Phillip Tømmerholt edited this page Feb 22, 2024 · 1 revision

Issues with Test Cases and Corpus Packages

Classes of Issue

Categorising the issues helps by encouraging:

  • use of criteria when assessing and issue; and
  • consistency of approach when dealing with it.

Contradiction

These represent unresolvable issues where it is impossible to satisfy two or more requirements in the specification due to contradictions in the text.

CSIP64 vs CSIPSTR13 https://github.com/DILCISBoard/E-ARK-CSIP/issues/555

Case Sensitivity

Causes more issues than it solves:

  • for file systems it can cause issues unpacking an IP on a different file system. Both HFS+ and Windows are unpredictable when dealing with matters of case. I'd suggest that case clashes at the file system level simply generate a warning regarding a potentially incompatible feature.

XML tag and attribute names are case-sensitive but between METS, the extension schema and E-ARK choice of values/folder names it's all a little arcane.

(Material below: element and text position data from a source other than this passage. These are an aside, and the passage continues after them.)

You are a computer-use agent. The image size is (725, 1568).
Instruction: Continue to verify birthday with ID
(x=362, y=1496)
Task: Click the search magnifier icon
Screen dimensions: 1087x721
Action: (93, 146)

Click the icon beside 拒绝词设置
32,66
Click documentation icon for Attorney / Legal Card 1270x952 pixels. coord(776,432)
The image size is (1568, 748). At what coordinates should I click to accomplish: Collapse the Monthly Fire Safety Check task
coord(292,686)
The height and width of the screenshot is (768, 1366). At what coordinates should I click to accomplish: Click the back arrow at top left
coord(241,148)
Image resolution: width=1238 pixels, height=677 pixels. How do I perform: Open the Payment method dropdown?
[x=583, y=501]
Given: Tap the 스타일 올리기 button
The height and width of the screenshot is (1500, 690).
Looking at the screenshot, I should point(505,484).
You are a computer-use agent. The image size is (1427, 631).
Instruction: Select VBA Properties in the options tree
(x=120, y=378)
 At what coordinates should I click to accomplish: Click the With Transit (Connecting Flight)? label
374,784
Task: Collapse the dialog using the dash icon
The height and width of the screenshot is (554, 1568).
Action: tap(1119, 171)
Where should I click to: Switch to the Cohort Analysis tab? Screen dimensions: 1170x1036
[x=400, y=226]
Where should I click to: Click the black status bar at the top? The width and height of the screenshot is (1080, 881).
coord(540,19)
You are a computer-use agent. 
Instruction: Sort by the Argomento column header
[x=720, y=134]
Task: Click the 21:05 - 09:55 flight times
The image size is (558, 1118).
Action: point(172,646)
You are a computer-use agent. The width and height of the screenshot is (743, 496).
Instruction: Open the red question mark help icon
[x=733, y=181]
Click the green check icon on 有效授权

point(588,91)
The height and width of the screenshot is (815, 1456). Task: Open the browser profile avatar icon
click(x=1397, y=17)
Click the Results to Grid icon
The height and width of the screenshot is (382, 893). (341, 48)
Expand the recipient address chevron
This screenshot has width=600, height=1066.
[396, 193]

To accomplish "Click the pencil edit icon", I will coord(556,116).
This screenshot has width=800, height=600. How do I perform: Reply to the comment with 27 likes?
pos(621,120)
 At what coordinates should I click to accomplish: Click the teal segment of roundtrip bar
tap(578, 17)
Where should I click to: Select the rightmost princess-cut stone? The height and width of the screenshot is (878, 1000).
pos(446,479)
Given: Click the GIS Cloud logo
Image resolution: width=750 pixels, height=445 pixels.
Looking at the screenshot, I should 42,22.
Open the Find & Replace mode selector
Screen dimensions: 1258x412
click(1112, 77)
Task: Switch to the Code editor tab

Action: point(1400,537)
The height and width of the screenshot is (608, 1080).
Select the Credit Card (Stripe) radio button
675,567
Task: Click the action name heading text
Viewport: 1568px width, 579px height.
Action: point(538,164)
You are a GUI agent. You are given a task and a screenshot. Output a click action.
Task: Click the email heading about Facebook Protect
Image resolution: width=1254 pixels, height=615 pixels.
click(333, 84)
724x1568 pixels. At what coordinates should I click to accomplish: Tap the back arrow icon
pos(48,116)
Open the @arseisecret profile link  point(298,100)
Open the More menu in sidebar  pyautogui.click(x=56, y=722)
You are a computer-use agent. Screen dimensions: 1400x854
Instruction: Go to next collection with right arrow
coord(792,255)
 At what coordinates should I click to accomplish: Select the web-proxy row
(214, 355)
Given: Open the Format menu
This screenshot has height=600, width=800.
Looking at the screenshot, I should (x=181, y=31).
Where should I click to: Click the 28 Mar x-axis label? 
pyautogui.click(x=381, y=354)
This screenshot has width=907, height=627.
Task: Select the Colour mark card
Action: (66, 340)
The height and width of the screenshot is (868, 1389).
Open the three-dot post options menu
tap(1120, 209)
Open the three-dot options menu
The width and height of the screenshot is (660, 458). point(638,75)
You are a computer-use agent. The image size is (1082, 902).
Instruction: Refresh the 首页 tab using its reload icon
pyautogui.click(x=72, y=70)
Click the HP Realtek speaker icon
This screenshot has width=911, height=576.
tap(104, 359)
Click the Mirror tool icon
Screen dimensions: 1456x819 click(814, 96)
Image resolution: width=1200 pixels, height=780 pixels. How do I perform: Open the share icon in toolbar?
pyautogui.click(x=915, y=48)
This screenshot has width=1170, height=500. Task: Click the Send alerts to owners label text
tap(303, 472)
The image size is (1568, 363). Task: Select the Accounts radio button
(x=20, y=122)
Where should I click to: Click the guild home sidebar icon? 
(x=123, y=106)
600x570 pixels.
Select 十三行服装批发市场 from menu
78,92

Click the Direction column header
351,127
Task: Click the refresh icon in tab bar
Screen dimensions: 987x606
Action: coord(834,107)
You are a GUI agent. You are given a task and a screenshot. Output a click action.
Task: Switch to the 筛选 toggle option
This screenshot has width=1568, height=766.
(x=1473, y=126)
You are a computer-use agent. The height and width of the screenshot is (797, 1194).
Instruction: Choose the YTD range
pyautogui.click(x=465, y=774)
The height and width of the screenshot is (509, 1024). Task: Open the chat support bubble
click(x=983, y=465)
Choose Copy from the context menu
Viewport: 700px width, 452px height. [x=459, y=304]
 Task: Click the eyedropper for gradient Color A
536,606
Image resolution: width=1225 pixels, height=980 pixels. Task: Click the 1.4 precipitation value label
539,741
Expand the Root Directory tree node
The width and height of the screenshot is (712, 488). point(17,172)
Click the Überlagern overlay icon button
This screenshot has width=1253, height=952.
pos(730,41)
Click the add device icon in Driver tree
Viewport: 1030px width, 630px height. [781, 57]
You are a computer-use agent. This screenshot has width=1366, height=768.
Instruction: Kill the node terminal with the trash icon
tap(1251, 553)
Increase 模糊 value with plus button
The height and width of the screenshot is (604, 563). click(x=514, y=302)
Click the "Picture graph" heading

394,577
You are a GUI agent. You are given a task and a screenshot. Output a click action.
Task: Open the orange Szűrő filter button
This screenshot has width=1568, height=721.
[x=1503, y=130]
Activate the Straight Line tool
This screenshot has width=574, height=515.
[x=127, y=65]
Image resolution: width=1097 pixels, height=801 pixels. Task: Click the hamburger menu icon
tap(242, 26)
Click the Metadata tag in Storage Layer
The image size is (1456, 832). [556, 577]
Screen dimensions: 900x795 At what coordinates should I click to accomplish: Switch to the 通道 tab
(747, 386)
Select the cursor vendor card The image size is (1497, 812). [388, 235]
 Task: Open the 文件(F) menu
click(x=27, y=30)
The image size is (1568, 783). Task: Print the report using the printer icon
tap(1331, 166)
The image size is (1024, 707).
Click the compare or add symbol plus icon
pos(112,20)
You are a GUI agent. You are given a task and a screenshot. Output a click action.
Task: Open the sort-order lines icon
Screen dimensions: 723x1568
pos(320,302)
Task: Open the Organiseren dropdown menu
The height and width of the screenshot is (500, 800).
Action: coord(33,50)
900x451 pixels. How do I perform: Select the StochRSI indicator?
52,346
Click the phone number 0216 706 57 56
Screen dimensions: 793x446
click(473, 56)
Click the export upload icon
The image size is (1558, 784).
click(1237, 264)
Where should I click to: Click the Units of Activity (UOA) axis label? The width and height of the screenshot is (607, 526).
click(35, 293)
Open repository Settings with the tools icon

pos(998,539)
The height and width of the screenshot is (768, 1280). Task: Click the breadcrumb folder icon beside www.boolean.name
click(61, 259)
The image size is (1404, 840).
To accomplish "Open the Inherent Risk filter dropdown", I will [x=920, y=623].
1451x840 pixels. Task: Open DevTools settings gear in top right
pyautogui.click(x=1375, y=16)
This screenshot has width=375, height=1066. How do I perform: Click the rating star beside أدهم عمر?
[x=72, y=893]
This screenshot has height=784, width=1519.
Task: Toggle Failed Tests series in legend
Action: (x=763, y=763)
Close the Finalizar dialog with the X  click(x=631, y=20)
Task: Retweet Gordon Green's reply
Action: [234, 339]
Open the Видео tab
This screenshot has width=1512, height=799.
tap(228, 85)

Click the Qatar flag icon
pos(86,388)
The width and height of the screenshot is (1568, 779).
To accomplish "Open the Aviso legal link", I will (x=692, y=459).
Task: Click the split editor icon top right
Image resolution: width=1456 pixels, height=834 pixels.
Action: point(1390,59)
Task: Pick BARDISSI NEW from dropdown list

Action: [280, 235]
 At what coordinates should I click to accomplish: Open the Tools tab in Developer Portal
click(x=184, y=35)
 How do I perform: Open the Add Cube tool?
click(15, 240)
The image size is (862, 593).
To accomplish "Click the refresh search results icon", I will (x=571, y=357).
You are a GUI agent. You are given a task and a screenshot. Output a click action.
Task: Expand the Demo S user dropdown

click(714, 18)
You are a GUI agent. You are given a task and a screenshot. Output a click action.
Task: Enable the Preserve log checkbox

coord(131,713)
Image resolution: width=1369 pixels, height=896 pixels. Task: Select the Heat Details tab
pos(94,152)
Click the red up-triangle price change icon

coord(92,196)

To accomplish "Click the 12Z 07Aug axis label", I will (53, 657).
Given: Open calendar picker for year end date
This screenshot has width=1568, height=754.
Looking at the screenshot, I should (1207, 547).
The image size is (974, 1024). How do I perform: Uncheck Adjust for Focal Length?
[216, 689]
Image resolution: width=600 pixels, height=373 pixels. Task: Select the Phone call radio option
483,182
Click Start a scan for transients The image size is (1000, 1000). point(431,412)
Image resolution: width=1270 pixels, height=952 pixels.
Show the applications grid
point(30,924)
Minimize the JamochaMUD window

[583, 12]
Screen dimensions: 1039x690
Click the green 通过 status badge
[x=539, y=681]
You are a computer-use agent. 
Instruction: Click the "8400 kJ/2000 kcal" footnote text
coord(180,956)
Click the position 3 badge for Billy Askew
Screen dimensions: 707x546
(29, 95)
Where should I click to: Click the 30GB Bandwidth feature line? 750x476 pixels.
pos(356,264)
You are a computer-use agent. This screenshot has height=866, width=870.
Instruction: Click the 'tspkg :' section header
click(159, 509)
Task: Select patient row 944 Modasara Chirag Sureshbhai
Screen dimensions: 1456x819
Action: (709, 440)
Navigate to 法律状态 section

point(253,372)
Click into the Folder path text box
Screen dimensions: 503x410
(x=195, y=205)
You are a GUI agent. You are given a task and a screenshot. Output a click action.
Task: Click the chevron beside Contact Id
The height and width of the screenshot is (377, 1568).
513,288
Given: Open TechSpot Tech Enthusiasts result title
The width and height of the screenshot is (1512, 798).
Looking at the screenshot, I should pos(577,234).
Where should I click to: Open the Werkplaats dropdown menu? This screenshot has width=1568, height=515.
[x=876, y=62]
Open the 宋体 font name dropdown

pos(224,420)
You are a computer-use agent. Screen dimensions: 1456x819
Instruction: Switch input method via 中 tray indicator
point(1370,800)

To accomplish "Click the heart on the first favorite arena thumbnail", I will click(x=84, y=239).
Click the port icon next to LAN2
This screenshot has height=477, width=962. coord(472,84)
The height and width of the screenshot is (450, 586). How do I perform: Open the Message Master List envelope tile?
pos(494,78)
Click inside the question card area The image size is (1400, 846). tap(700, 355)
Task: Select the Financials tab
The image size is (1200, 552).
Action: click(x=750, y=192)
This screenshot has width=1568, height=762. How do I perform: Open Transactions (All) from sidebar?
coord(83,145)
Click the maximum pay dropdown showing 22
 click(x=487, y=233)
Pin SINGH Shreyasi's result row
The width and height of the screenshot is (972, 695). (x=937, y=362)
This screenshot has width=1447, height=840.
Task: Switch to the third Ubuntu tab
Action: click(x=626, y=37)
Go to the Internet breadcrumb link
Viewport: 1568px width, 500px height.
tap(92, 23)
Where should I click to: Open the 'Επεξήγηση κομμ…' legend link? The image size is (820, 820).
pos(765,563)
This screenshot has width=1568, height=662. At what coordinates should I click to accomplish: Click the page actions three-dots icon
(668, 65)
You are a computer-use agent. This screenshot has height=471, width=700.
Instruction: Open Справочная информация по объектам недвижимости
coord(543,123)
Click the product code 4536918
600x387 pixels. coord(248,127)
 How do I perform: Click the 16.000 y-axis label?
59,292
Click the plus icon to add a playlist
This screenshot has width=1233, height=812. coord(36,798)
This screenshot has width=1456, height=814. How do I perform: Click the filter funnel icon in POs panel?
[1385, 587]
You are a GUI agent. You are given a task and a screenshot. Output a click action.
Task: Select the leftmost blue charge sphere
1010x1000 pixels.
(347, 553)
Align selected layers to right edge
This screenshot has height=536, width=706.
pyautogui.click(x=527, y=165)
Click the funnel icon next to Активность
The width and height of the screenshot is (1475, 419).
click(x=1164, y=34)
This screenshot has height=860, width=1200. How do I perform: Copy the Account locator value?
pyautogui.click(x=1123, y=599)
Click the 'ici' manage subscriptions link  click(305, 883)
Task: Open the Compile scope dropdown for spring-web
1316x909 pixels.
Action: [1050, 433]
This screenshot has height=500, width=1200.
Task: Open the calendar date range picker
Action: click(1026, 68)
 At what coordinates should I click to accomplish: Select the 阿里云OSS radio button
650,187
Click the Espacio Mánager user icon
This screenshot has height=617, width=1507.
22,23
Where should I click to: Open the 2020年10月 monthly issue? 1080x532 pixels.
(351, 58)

Some XML and file system issues combine, e.g. https://github.com/E-ARK-Software/py-rest-ip-validator/issues/27

Inflexibility

Mandatory folder names are a barrier to entry for orgs that have established practices, automated workflows and AIPs that use other folder names. The intention is to make it easy to know where to find types of metadata and content. Despite mandating the folder names an implementer is still forced to record the intention for the folder through a USE attribute (see Redundancy). There is a performance argument for avoiding XML parsing but there are ways to mitigate that concern.

Redundancy

Repetition of names and labels that don't offer additional information about the package structure and contents

CSIP 80 & 82 are identical https://github.com/DILCISBoard/eark-ip-test-corpus/pull/291 reported here: https://github.com/DILCISBoard/E-ARK-CSIP/issues/648

This Issue on the CSIP site list several instances https://github.com/DILCISBoard/E-ARK-CSIP/issues/570:

  • CSIP88 and CSIP90 both apply to the same node: mets/structMap[@LABEL='CSIP']/div/div[@LABEL='Metadata'] https://github.com/DILCISBoard/eark-ip-test-corpus/pull/301
  • CSIP93 and CSIP95 both apply to the same nodeL mets/structMap[@LABEL='CSIP']/div/div[@LABEL='Documentation'] In this case CSIP93 is SHOULD while CSIP95 is a more strident MUST https://github.com/DILCISBoard/eark-ip-test-corpus/pull/308
  • CSIP97 and CSIP99 both apply to the same node: mets/structMap[@LABEL='CSIP']/div/div[@LABEL='Schemas']
  • CSIP101 and CSIP103 both apply to the same nodeL mets/structMap[@LABEL='CSIP']/div/div[@LABEL='Representations'] In this case CSIP101 is SHOULD while CSIP103 is a more strident MUST

Redundancy in use of the package name in mets/@OBJID CSIP1 and 'structMap/div@Label' CSIP86 attribute:

Policy

  • remove repeat requirements

Suggestions

Supporting Documentation

Inconsistencies between formal specification text and examples, or between examples. Policy: If resolution leaves the requirement unaltered, i.e. only the example is fixed then these can be treated as matters of accuracy, i.e. a patch release.